Серега подписал и сказал;
— Отсюда что хочешь бери бесплатно. Могу даже «Мечту» отдать. Когда сделаю, конечно. Мне того, что я уже заработал на вас, прожить не удастся.
— Ну, это мы еще посмотрим. Это у тебя что, литье?
— Да
Деревянную девочку, в чреве которой лежали ТТ и патроны, Аля вниманием не удостоила. Зато вцепилась взглядом в «Салют Победы».
— Я тоже через это прошла, — вздохнула она. — Последняя национальная гордость великороссов — 1945 год!
— Еще был 1961, — поправил Серега, разметал стопку картин и достал оттуда яркое, но немного приторное полотнишко: Гагарин в оранжевом скафандре, в белом шлеме с надписью «СССР» сбегает с лазурного неба, перескакивая с облака на облако, а вокруг него кружат лилейно-белые голуби и взлетают к небу розы, гвоздики и ветки сирени.
— Здорово, — воскликнула Аля, — это какой год?
— Шестьдесят третий, — как-то виновато потупился Серега. — Я тогда письмо Келдышу писал, чтобы в космонавты взяли.
— Ты тоже хотел, чтоб были цветы, голуби и слава?
— Я хотел на Марс. Мне казалось, что если меня возьмут и начнут готовить, то как раз успеют. Наивность, конечно.
— А зачем тебе на Марс?
— Наверное, марсиан хотел увидеть. Тоща ведь еще не знали, что он пустой.
— И все? Ну а орден Героя, бронзовый бюст — не хотел?
— Где-то так, изредка — хотел. Но насчет марсиан — это главное. Очень расстраивался, что не взяли.
— Какие же все-таки мы были глупые! — качнула головой Аля. — Марс! Звезды! А мужик у нас ходил рваный и голодный! На черта мы вбухали миллиарды. Сколько людей всю жизнь положили, чтобы быть первыми. Недоедали, недосыпали, хватали инфаркты, разбивались, сгорали, задыхались… «И первыми сумели достичь заветной цели и на родную Землю со стороны взглянуть!» Бред!

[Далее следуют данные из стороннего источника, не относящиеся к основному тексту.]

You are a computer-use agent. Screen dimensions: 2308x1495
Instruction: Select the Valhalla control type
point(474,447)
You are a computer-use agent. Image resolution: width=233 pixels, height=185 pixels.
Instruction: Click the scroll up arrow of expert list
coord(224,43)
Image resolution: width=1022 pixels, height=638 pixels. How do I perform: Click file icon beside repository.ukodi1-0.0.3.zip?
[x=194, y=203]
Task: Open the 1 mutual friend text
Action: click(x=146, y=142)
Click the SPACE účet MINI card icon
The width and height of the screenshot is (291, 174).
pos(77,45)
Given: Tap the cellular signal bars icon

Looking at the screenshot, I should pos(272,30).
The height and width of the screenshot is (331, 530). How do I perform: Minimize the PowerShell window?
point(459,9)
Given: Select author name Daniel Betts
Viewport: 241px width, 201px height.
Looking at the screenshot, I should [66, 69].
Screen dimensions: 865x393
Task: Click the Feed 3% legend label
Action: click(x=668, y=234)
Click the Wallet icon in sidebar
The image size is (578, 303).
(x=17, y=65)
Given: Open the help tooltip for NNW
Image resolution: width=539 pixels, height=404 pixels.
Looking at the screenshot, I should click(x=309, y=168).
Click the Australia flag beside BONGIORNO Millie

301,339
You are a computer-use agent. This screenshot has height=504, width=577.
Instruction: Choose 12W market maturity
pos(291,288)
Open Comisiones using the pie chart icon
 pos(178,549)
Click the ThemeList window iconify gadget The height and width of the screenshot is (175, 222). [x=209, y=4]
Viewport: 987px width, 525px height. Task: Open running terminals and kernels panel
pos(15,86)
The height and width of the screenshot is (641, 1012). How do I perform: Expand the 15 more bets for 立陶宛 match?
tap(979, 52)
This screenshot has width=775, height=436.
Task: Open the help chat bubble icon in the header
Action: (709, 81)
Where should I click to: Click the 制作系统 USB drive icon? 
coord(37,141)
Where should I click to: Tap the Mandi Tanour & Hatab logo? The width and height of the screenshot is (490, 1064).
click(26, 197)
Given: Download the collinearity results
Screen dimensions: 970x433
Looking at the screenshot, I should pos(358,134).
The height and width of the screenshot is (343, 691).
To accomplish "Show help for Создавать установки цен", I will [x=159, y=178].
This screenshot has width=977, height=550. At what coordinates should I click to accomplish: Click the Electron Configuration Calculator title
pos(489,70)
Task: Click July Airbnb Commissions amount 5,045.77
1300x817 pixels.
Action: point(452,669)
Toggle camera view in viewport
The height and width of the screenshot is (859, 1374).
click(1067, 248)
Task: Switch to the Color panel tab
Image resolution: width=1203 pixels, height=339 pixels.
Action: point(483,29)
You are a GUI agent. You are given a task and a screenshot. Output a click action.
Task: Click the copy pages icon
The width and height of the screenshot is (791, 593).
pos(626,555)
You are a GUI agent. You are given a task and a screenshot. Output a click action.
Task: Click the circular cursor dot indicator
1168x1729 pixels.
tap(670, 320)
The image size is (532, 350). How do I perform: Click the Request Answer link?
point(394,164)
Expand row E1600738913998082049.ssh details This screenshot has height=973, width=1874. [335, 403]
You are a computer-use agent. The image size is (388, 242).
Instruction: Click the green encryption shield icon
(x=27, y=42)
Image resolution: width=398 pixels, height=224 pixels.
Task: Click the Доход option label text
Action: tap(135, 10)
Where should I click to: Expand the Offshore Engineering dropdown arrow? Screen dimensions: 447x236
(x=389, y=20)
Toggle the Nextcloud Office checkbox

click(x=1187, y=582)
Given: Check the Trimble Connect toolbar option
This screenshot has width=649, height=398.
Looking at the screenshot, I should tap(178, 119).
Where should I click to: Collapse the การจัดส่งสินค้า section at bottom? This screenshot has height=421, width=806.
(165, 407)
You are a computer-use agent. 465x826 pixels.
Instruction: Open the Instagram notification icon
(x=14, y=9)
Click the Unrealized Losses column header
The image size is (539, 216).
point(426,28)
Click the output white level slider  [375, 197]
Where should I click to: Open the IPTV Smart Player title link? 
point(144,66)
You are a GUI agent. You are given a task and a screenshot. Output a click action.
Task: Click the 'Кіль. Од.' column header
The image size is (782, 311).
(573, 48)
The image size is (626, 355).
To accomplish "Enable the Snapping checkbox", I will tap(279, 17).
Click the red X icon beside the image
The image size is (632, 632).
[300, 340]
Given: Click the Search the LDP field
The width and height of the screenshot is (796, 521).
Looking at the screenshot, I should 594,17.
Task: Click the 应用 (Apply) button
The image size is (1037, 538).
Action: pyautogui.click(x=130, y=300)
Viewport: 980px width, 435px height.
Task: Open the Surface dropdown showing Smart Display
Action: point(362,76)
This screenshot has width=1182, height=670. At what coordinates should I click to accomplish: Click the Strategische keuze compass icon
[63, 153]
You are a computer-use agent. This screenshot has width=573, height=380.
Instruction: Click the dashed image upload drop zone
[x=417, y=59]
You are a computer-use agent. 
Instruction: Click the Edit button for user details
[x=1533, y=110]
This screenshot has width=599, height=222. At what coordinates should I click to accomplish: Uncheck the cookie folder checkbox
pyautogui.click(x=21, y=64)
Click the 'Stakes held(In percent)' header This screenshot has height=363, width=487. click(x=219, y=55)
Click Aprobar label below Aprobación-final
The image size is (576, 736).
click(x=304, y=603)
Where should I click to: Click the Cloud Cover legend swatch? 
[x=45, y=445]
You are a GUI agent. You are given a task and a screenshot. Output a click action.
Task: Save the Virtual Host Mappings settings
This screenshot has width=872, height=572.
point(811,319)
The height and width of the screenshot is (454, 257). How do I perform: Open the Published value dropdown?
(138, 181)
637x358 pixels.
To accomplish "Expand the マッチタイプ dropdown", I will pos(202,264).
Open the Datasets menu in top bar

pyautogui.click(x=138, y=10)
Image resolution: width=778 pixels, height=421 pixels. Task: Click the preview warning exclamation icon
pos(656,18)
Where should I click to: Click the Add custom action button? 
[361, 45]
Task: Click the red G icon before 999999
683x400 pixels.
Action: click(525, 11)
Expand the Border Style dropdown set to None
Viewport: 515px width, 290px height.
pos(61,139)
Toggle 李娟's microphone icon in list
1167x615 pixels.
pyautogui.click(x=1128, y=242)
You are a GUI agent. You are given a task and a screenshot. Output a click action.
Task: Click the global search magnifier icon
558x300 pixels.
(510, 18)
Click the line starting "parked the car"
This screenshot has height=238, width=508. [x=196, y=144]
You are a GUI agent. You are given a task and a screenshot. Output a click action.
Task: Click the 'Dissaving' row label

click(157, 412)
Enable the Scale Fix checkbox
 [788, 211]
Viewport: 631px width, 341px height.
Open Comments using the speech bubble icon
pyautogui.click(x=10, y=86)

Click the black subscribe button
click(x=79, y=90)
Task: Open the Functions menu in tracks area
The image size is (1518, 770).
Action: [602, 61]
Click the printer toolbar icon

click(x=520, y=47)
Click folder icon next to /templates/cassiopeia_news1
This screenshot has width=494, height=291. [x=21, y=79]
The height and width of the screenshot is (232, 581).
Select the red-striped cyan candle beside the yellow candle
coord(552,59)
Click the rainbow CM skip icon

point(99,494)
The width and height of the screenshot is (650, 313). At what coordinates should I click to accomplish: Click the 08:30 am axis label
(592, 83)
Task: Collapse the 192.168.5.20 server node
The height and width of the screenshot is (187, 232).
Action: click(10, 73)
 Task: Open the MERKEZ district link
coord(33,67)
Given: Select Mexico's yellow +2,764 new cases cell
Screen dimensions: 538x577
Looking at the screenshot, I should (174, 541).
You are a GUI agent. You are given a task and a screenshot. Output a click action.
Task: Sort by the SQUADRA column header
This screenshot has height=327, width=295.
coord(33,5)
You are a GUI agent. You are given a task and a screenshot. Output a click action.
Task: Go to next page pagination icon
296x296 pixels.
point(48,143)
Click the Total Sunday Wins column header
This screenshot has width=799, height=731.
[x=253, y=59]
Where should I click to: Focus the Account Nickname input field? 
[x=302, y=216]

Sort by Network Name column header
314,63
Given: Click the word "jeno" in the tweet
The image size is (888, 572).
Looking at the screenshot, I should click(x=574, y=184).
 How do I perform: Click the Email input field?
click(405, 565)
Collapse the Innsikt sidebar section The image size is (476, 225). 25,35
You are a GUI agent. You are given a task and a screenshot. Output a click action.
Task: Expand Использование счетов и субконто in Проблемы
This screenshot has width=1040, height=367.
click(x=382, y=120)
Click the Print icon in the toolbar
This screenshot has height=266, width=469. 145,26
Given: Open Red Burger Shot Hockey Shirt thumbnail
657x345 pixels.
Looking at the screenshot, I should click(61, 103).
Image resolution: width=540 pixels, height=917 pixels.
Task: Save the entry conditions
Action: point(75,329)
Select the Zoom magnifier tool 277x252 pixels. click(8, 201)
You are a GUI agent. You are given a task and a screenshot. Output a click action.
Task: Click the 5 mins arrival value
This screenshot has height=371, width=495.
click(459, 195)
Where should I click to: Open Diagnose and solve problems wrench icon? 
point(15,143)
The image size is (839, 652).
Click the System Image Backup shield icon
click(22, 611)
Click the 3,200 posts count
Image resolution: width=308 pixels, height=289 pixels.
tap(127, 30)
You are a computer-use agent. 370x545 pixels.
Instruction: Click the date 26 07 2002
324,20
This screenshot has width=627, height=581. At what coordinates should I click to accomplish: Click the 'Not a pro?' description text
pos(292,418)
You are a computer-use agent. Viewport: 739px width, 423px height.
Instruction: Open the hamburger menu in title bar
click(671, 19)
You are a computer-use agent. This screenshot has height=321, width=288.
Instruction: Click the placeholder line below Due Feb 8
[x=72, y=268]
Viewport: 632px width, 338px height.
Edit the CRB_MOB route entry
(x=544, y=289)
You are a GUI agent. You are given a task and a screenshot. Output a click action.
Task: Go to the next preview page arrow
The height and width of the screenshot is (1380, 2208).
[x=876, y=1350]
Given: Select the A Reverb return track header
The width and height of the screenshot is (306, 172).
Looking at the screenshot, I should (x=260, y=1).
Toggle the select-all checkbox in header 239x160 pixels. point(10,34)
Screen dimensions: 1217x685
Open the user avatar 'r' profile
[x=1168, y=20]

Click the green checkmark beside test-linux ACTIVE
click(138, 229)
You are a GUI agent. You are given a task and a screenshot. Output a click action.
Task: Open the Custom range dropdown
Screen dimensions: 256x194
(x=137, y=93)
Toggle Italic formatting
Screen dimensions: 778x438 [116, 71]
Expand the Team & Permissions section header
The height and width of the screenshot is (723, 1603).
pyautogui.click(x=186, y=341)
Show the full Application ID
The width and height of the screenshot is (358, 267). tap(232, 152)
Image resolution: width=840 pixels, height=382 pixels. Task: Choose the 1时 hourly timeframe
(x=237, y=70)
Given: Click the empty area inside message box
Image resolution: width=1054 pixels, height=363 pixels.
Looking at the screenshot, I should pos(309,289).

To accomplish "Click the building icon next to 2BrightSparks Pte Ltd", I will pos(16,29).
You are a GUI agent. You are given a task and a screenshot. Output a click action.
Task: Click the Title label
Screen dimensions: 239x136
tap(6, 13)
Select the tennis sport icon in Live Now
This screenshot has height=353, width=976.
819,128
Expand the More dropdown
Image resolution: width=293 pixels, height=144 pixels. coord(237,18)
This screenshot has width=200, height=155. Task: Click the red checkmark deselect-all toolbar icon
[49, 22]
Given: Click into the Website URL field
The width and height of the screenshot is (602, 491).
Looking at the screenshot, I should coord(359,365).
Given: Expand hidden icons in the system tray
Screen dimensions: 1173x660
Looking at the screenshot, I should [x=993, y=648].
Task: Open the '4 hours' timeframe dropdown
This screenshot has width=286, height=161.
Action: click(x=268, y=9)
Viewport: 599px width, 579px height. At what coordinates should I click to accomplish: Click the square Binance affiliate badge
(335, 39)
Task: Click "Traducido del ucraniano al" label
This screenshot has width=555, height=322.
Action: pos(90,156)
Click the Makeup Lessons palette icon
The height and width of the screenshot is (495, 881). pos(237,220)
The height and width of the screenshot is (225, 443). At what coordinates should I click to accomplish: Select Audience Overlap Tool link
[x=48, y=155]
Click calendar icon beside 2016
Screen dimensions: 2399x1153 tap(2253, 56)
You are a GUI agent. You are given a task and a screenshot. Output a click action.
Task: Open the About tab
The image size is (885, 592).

— А мне кажется, что мы себя вели как подвижники, — сказал Серега, — подвижник отрекается от мирского, бренного ради вечного. Ведь спутник, Гагарин, вымпел на Луне — это все наше, навечно. И через тысячу лет, и даже через миллион, если человечество выживет, будут помнить, что первым, кто побывал в космосе, был Гагарин. Русский, смоленский и к тому же — коммунист. Неверующий. И первая женщина — тоже наша. Даже первая собака. Мы отказали себе в еде, жилье и еще в тысяче разных мелочей, но приобрели вечное. А вы хотите сделать нас обычными обывателями.
— Но что плохого в том, что люди будут жить как люди? Почему ради того, чтобы влепить дорогостоящую ракету в Луну или высадить двух-трех человек на Марс, надо миллионам отказываться от самых обычных житейских радостей? Я понимаю, человек может быть отшельником, подвижником — это его право. Но не обязанность! Никогда нельзя заставлять человека быть аскетом. Если он добровольно выбирает аскетизм — это подвиг, а если нет — это насилие.
— Плохого в том, что человек будет жить хорошо, конечно, нет. Но если его убеждать в том, что главное — это иметь дом, машину, большой счет в Сбербанке и как можно больше вещей, то получится довольно мерзопакостная фигура. Человеческие потребности в принципе не ограничены. Сегодня пределом мечтаний может явиться автомобиль, завтра — вертолет, а послезавтра — космический корабль.